Quant au jeûne, s’il vous est demandé, ce n’est point pour respecter un principe mais pour purifier votre organisme, pour calmer les passions de votre chair et vous donner le sens du sacrifice et de l’effort. Pendant le Carême, est-il si difficile de ne pas manger de viande les vendredis en souvenir du jeûne de Jésus-Christ et pour faire pénitence ?

Chers frères, ce n’est que dans une grande connaissance de Dieu et un grand amour pour Lui que les hommes comprendront combien ils doivent rester fidèles à la Loi et la respecter de leur mieux. Car l’application de la Loi sans amour, celle de la loi pour la loi, équivaut ni plus ni moins au pharisaïsme que Jésus haïssait. Comment eût-II pu aimer la rigueur d’une loi sans amour, Lui qui était l’Amour Incarné ?

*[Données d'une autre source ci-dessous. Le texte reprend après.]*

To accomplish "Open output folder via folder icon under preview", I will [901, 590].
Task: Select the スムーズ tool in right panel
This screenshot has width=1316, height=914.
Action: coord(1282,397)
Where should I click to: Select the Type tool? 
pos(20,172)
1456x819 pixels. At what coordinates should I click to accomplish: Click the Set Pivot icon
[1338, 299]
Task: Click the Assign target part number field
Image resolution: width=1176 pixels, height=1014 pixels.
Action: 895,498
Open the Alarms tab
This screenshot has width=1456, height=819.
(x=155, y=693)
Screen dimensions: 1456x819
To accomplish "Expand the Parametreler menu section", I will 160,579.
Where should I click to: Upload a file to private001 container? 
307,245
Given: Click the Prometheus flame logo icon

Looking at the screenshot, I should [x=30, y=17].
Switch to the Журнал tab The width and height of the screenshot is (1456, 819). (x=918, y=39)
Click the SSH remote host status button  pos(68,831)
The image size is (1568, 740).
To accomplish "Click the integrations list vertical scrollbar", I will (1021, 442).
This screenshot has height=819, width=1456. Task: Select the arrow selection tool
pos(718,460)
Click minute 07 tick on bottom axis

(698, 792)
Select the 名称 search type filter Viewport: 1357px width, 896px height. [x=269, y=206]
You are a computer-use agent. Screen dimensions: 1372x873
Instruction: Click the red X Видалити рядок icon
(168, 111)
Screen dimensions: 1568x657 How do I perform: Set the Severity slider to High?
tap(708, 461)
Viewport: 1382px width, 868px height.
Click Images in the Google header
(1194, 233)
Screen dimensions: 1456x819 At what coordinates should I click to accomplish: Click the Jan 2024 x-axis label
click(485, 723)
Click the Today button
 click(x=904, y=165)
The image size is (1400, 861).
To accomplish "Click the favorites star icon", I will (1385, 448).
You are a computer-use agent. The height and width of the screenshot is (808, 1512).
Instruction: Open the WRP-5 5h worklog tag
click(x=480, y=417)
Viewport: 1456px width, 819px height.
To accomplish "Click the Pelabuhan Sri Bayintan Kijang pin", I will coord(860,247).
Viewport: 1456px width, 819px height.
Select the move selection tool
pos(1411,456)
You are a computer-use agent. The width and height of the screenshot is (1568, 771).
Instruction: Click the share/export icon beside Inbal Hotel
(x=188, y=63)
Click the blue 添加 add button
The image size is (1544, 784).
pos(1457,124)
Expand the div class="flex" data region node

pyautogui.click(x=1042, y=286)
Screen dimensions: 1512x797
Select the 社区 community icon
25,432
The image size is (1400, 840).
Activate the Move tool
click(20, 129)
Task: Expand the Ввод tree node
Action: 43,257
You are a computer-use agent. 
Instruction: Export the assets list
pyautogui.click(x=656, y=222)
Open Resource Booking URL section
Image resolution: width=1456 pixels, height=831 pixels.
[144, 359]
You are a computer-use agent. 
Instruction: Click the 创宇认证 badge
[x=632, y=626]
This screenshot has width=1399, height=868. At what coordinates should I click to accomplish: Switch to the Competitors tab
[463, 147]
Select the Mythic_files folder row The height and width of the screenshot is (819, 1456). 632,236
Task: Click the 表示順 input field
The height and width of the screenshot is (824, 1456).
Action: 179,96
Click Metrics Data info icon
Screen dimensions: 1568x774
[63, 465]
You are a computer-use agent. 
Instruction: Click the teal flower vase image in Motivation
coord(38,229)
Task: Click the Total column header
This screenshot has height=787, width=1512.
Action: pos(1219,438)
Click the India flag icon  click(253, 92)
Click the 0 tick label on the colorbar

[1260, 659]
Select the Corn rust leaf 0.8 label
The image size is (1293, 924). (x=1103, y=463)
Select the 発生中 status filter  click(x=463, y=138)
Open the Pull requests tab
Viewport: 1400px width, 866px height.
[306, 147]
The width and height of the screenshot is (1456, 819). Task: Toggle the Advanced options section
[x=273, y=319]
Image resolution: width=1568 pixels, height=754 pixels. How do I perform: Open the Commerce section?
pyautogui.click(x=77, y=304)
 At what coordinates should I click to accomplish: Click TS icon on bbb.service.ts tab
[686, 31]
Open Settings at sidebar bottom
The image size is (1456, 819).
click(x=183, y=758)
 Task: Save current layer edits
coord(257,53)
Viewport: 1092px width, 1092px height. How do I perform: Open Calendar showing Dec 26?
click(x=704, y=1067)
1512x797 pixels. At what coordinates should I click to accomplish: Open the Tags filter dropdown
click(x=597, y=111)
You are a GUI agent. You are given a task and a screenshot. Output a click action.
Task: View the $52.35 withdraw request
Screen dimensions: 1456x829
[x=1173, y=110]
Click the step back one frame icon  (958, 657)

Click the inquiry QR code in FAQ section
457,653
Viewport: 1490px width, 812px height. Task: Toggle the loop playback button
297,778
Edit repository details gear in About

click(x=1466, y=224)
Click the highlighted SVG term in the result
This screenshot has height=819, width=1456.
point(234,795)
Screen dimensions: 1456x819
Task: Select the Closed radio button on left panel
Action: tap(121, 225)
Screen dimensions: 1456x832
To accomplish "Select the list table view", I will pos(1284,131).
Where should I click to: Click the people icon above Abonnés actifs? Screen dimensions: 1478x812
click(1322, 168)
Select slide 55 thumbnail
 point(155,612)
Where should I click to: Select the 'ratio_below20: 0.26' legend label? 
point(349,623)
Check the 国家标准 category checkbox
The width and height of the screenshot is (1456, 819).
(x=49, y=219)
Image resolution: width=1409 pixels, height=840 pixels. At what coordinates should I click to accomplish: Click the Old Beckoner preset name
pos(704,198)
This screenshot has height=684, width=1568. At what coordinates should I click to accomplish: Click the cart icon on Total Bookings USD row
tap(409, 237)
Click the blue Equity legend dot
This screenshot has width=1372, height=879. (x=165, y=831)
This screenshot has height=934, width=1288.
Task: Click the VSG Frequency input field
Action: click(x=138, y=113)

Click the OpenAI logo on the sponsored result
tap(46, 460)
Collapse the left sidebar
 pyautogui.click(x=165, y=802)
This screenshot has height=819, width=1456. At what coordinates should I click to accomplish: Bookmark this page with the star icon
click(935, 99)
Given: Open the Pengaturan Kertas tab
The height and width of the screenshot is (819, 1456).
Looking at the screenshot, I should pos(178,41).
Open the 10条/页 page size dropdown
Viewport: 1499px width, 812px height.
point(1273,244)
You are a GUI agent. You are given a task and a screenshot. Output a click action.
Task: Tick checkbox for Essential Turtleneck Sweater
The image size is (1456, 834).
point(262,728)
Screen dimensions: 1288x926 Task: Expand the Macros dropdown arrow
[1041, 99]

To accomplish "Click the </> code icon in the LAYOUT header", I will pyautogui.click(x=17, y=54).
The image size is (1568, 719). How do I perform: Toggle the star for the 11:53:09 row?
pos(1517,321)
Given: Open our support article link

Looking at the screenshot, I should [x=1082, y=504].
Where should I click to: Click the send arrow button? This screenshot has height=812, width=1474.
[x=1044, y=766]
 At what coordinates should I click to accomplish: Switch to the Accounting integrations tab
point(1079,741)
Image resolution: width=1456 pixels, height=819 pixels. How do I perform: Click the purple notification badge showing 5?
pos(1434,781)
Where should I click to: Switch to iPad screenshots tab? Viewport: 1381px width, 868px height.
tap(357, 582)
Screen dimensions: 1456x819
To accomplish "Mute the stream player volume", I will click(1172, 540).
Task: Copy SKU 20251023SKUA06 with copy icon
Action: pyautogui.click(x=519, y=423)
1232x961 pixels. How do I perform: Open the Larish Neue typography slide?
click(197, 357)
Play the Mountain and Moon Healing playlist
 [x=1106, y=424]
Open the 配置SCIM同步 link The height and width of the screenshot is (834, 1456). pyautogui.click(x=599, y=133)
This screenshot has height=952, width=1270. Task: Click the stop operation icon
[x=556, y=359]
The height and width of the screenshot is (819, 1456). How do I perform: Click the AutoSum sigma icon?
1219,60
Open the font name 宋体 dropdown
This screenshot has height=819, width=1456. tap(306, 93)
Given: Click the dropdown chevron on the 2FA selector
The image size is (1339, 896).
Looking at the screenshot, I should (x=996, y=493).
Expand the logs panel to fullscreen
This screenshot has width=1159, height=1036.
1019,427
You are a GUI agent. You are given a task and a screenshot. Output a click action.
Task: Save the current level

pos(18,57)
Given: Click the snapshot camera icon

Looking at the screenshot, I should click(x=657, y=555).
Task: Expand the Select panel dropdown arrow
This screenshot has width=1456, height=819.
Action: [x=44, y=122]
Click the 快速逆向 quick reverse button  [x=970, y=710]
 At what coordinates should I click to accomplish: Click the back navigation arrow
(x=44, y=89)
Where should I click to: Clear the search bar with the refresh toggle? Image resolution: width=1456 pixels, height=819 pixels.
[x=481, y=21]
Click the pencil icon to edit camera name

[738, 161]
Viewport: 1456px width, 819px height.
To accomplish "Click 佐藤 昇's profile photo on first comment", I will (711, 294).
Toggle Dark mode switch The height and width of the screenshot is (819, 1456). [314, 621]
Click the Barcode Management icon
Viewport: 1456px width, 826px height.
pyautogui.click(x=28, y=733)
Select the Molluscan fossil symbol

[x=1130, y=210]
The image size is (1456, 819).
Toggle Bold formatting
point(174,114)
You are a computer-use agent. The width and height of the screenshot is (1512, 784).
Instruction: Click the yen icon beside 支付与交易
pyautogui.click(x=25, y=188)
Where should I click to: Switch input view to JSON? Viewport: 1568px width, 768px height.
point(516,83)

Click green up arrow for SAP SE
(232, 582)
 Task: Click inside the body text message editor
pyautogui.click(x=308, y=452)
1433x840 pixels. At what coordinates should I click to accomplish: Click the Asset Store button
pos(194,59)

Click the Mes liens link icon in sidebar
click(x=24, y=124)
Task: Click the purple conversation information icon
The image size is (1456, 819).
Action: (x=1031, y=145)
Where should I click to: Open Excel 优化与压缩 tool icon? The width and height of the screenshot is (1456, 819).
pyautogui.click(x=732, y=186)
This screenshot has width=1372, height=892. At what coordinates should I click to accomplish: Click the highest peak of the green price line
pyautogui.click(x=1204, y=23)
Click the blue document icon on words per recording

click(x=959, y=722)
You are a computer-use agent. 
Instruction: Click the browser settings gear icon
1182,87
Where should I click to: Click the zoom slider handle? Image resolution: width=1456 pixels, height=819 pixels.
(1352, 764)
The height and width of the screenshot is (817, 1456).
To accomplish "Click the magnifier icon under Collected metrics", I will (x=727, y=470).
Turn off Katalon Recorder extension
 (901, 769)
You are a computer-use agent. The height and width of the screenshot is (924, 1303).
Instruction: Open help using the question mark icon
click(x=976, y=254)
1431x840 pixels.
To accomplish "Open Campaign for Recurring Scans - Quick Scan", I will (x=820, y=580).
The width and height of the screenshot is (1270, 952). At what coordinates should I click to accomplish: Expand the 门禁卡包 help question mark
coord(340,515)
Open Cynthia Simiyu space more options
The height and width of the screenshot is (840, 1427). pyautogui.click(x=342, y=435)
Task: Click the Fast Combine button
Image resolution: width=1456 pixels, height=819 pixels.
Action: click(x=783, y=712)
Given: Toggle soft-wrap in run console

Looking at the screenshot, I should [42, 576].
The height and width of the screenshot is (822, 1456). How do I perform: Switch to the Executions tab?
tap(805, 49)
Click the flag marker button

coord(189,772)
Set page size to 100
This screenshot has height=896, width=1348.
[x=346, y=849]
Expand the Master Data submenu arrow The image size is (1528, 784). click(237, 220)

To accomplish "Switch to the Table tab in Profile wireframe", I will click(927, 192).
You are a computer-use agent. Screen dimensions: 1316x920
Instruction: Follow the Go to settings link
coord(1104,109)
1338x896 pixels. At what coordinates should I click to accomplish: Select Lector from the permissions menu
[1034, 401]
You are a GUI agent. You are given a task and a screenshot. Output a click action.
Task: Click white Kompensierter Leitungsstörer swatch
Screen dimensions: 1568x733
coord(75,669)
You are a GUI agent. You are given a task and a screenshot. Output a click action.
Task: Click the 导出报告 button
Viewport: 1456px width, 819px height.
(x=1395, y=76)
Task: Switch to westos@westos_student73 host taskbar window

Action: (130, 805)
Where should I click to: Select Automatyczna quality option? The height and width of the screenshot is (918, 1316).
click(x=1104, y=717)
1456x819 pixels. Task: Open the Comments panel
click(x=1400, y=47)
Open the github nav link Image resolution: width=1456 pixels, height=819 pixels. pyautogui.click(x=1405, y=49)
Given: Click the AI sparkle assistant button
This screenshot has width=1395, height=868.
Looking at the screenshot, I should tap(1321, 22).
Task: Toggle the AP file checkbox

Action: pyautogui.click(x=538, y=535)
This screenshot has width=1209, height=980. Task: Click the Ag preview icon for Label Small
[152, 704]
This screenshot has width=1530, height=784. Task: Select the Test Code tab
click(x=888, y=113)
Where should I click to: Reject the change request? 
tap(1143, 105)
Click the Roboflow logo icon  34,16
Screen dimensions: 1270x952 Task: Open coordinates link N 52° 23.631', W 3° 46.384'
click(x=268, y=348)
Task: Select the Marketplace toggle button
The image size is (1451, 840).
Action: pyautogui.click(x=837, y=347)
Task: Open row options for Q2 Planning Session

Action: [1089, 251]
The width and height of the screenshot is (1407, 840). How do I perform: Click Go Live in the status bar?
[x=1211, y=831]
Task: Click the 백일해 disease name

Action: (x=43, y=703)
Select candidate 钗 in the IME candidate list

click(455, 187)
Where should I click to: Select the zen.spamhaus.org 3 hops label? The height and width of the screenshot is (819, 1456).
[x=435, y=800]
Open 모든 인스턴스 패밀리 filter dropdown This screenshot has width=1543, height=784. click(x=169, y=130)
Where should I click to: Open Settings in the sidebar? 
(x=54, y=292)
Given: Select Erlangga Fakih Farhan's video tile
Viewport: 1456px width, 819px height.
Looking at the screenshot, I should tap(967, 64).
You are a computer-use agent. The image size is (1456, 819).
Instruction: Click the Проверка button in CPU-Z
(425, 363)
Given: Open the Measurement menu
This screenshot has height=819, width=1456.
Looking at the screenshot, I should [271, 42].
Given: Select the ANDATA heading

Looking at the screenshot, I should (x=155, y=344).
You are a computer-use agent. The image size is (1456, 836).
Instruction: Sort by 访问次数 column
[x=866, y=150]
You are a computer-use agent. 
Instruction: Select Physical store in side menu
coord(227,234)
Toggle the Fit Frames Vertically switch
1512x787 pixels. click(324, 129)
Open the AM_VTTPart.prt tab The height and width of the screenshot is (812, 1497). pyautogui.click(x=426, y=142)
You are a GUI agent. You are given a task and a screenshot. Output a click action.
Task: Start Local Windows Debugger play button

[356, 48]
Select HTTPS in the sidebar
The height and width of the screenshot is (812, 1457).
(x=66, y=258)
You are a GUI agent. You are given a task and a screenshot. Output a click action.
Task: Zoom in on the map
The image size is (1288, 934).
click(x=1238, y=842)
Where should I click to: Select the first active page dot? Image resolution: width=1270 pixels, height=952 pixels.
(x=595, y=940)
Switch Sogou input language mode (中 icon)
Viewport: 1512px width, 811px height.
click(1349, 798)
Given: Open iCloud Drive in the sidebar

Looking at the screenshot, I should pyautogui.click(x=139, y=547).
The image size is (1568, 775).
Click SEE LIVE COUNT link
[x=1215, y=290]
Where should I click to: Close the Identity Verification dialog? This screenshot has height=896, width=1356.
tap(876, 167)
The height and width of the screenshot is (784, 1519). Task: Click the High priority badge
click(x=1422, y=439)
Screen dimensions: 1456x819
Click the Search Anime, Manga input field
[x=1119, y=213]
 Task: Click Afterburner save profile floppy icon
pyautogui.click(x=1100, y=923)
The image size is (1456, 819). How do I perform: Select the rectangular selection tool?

Frères, enseignez à vos enfants cet amour. Lorsque vous leur enseignez le catéchisme, montrez-leur, à travers l’exemple concret des vies de saints, comment l’on peut rencontrer Dieu et Le suivre fidèlement. Ne rejetez pas les manifestations surnaturelles reconnues par l’Église, car elles sont le témoignage de la présence de l’Esprit Saint dans le cœur des hommes de la terre. Illuminez l’esprit des enfants en leur exposant les miracles du Fils de Dieu afin qu’ils aient envie de Le mieux connaître. Parlez-leur des vertus chrétiennes et de la joie d’obéir à Dieu par amour pour Lui. Découvrez ensemble les pouvoirs de la Grâce sanctifiante et le rôle maternel de la Très Sainte Vierge Marie, qui aime Ses enfants comme la plus tendre et la meilleure des mamans et des éducatrices. C’est en faisant vibrer le cœur des jeunes à l’amour que vous parviendrez à leur faire aimer Dieu. Ce n’est pas en les accablant de connaissances livresques et de montages audiovisuels que vous ouvrirez leur esprit et leur cœur à la foi. Ayez un contact personnel avec eux, un contact de cœur à cœur. La foi est un témoignage, et un regard est parfois beaucoup plus convaincant que des heures d’enseignement théorique. D’autant plus que, quelque temps plus tard, il ne reste souvent aucune trace de cet enseignement dans leur âme, et, une fois leur Première Communion passée, ils n’ont même plus envie d’aller retrouver le Seigneur à la Messe…

Que le Seigneur et le Ciel tout entier vous assistent dans cette tâche parfois ingrate et que le cœur des jeunes soit changé à votre contact ! À très bientôt, chers frères amis. Vos amis du Ciel vous envoient leurs plus affectueuses pensées.